Sunday, June 12, 2011

Breaking down walls, inviting in, and supporting



Dean began our last PLP Connected Coaches' Elluminate session with this video. It stuck with me. The joy, the wonderment, the uncertainty, the appreciation for something new, the really wanting to test something out is transparent with little ones.

People get bigger and I'm willing to bet that all of that is still there yet--- somewhere along the way for some reason, invisible walls were built to hide these feelings. Think middle school and high school students -- we label them "reluctant", "unmotivated", and "lazy". A few, (well likely many) conversations, some encouragement, a safe place to risk and share, and some strategies for "fall(ing) down thoughtfully and how to hop" back up", as Bud the Teacher so eloquently shares:
"If you’re going to do pretty much anything worth doing, you’d darn well better be prepared to fall flat on your face. There’s risk in the places worth working for. And it’s worthwhile to know how to fall, how to land in a way that will minimize the long term harm to yourself.

Just as important, you’ve got to fall with a thought for how you’re going to get back up.

I hope you’re thinking about how to help people fall down thoughtfully. I hope that someone taught you about how to take a fall, and how to hop back up, raring to go. Are you preparing the folks you know and work and learn with to go down hard in ways that’ll lead towards more chances to, well, take chances?
and there's a shift-- little bits at a time-- first maybe some wonderment, then perhaps some transparent uncertainty and sharing of testing new waters. It's there, I know it-- we need to dig deep enough to break down those invisible walls, to uncover it. We need to shift from disparaging conversations about students to those in which we share the strategies that will help us help them rediscover the joys, the wonderment that are so compelling in this video.

People become professionals; think educators who have adopted the persona of expert, who fear for their futures, who don't infuse technology into learning, who also build great invisible walls to protect what they view as vulnerability. We label them "reluctant", "out-dated" or worse. We adopt a us vs them mentality.
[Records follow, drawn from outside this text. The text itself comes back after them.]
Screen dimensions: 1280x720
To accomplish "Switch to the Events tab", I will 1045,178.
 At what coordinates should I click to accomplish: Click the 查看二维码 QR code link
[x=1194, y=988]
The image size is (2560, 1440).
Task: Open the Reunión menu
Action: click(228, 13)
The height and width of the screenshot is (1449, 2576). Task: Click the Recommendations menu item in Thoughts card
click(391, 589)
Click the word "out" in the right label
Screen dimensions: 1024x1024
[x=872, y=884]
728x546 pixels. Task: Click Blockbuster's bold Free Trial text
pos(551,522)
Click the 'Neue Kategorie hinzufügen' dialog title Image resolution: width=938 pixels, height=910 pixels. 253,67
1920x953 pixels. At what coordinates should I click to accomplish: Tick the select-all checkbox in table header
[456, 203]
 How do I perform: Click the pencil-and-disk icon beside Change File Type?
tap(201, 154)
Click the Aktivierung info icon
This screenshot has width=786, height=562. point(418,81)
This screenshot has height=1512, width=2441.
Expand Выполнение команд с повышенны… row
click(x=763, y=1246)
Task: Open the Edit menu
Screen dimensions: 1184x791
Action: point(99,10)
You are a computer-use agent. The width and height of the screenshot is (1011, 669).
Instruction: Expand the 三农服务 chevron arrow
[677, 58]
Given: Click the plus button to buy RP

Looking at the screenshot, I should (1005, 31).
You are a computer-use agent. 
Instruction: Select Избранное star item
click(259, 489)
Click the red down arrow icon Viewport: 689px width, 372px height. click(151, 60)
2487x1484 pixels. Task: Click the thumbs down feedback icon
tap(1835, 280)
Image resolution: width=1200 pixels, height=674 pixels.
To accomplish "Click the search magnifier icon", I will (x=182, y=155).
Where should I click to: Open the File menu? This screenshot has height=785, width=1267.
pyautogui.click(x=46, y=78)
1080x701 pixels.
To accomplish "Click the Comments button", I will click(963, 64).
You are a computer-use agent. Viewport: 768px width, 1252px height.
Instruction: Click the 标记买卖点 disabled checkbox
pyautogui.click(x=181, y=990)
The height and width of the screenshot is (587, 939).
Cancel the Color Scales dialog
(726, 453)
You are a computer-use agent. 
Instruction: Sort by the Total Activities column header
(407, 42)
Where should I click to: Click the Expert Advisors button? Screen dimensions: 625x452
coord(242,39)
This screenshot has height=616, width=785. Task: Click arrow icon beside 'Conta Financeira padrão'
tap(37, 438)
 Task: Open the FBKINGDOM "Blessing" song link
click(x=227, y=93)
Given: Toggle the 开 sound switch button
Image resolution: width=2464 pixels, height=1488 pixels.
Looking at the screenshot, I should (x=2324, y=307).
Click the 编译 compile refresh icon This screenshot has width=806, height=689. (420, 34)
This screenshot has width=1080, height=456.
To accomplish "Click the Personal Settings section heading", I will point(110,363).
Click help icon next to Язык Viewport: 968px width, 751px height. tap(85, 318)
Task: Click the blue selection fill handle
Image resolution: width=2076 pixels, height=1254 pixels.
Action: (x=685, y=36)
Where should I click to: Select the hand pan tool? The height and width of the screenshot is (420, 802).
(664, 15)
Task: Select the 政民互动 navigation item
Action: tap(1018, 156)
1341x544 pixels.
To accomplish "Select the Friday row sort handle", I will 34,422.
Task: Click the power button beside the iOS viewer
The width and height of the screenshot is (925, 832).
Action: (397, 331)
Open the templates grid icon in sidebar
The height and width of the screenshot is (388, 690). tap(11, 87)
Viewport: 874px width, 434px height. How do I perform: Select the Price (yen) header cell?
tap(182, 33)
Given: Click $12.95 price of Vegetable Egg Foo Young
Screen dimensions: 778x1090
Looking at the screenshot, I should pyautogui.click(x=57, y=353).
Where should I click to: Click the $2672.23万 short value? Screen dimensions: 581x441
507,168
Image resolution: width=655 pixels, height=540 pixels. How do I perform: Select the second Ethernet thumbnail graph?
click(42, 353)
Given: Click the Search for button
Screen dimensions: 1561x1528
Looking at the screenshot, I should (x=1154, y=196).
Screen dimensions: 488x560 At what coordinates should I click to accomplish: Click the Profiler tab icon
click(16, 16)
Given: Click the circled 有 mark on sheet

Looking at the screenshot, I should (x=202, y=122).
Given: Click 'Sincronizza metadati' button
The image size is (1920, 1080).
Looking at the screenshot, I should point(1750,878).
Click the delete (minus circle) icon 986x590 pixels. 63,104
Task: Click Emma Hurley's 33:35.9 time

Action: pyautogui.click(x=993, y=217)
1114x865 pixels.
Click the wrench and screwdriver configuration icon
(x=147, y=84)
A few, (well likely many) conversations, some encouragement, a safe place to risk and share, and some strategies for "fall(ing) down thoughtfully and how to hop" back up", and there's a shift-- little bits at a time-- first maybe some wonderment, then perhaps some transparent uncertainty and sharing of testing new waters. It's there, I know it-- we need to dig deep enough to break down those invisible walls, to uncover it. We need to shift from disaparaging conversations about failure to adopt and infuse technology into learning. We need to remember the uncertainty, the tentativeness of when we started (my first introduction to computers in a workshop in the early 80's-- they told me to key in a basic program and click run and the computer began counting to one million. I jumped back sure that I had broken it) and then we need to help them rediscover the joy, the wonderment in this video.

And as we are sharing strategies that work we need to step back and take time to consider as Paul R. Wood has done and ask ourselves:
"are we taking care to make sure that we are reaching out to those who are just starting to dip their toes in the water or maybe those who are eyeing the kool-aid stand but not sure they really want to buy the drink itself?

We talk about how students learn in different ways and at different times but are we taking the time to make sure those adults who have come to learn are getting the same attention?"
I'd take that one step farther -- are we taking the time to make sure that we are inviting in, providing safe spaces and strategies for "fall(ing) down thoughtfully and how to hop" back up" for those may not yet have come to learn, just as we do for our students?

Imagine the possibilities in our classrooms, imagine the possibilities in the professional learning of all educators-- Can we touch it?